I’d like to be able to wake up to classical music instead of NPR news, but unfortunately, we’re not able to tune in to our (weak, lame, and generally stupid) classical public radio station in the bedroom. So while I was lying in bed the other day trying to straighten out my aching knee and think of a reason to get up, I heard a story about teenagers texting while driving.
The thing that disturbed me was not the idea that inexperienced young drivers were composing written messages while behind the wheel, instead of being 100% attentive to the road. I am already completely cynical about drivers, drivers’ disregard for pedestrians, the way communities are planned for the benefit of drivers with no consideration for pedestrians at all, etc., etc. I am hypervigilant on the street, at intersections, anticipating the worst. A lot of women, I have read, live in fear of being sexually insulted, sexually assaulted, raped and then disbelieved; I have that kind of fear of being run down and killed, or just maimed (which might be worse) by a careless driving speeding to work while jabbering on his cell phone.

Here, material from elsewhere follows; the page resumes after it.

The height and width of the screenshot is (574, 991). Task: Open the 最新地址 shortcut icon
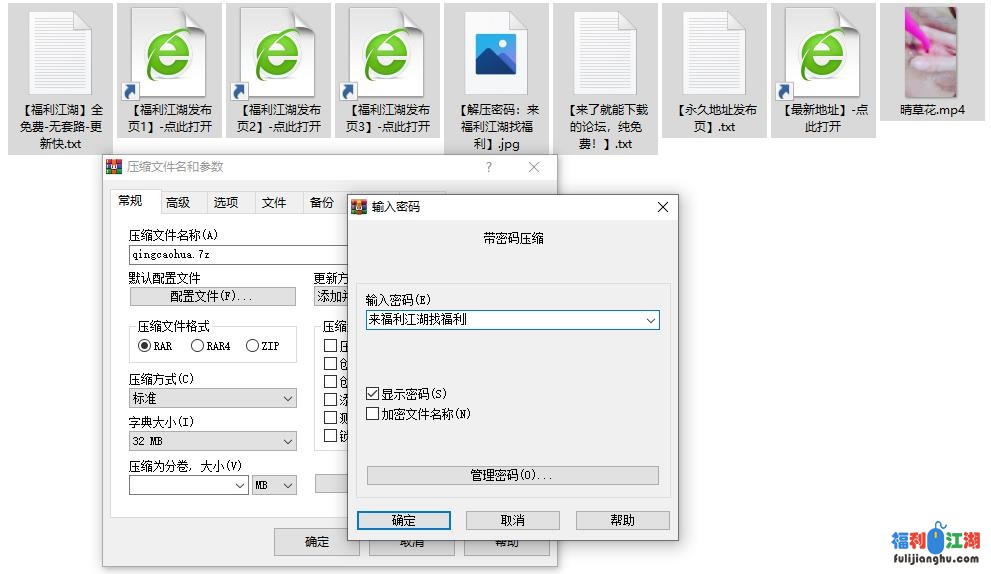coord(823,55)
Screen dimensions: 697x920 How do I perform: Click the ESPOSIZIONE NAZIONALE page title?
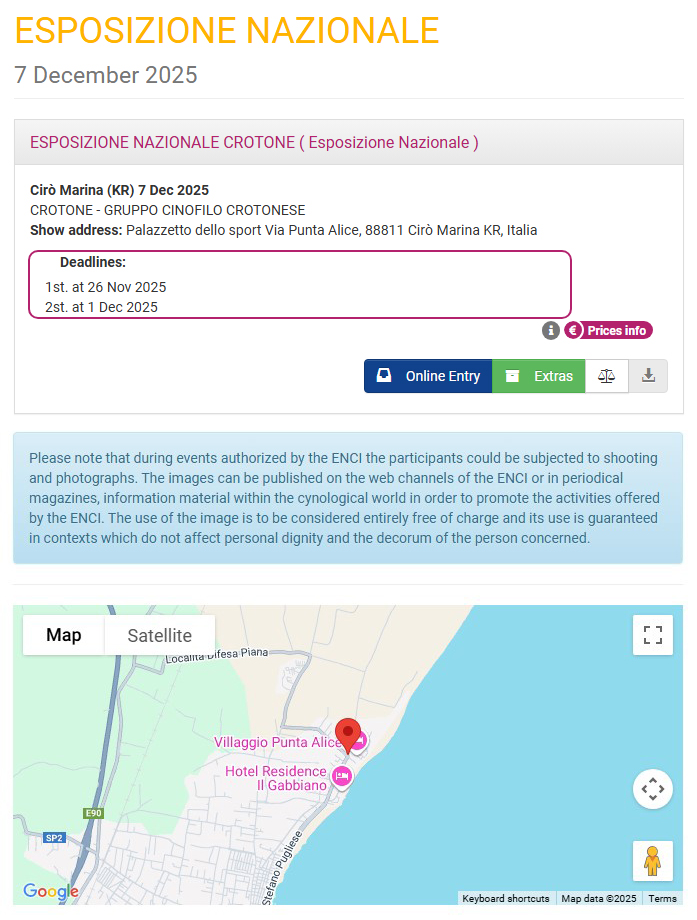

But I digress. No, what really disturbed me was that all the teenagers interviewed in a particular study were horrified at the idea of ever turning off their phones. They reacted to the idea of being cut off from their social network the way a sane and reasonable adult might react to the idea of spending a few hours a day cut off from their air supply. Connected all the time, 24/7, never inaccessible, never alone.
I don’t want to live in the glorious cloud of witnesses and data that techonology pundits assure us is coming. I don’t want to be plugged in without a break, always accessible, always turned on. That’s not a Luddite’s rejection of new technologies (and may I remind my readers that the historical Luddites were protesting the introduction of machines that put them out of work); it’s an introvert’s fear of having every chance at silence and solitude taken away.
I have a cell phone; it’s for making phone calls. I might not own one if I could still rely on the presence of public phones, but at least in my region, the public phone has all but disappeared. I prefer not to ignore the people around me, whether known or strangers, in favor of somebody somewhere else, at the other end of a wireless connection. I don’t carry an iPod or any other mp3 player; I have an enormous amount of music stored in my head, and I depend heavily on auditory cues when I’m walking. If I have my ears plugged up, I might miss that birdcall I’ve never heard before and not look for the bird that makes it, or not hear that car coming that’s not going to slow down for the yellow light but rather speed through. If someone near plays music I can overhear and I don’t like it, I can hum or sing something to distract myself; I don’t need to play Duelling Earbuds with someone.
I won’t give up my books for a Kindle or my Moleskine notebook for a netbook. I don’t want to be that dependent on electricity, on wireless, on connections I can’t control. We recently spent four days at work without internet, local networking, or phone because our network went down. Our central hall, usually bustling with computer users, was empty as a wasteland. Yet one of the older librarians was able to look up subject headings in a book and tell me what call number and what department to search for books on Mt. Everest. Pen, notebook, and printed matter are sturdy, reliable technologies that run mostly on solar power, and best of all, I can close them up and put them away when I want to be intimate with someone or be silent and by myself.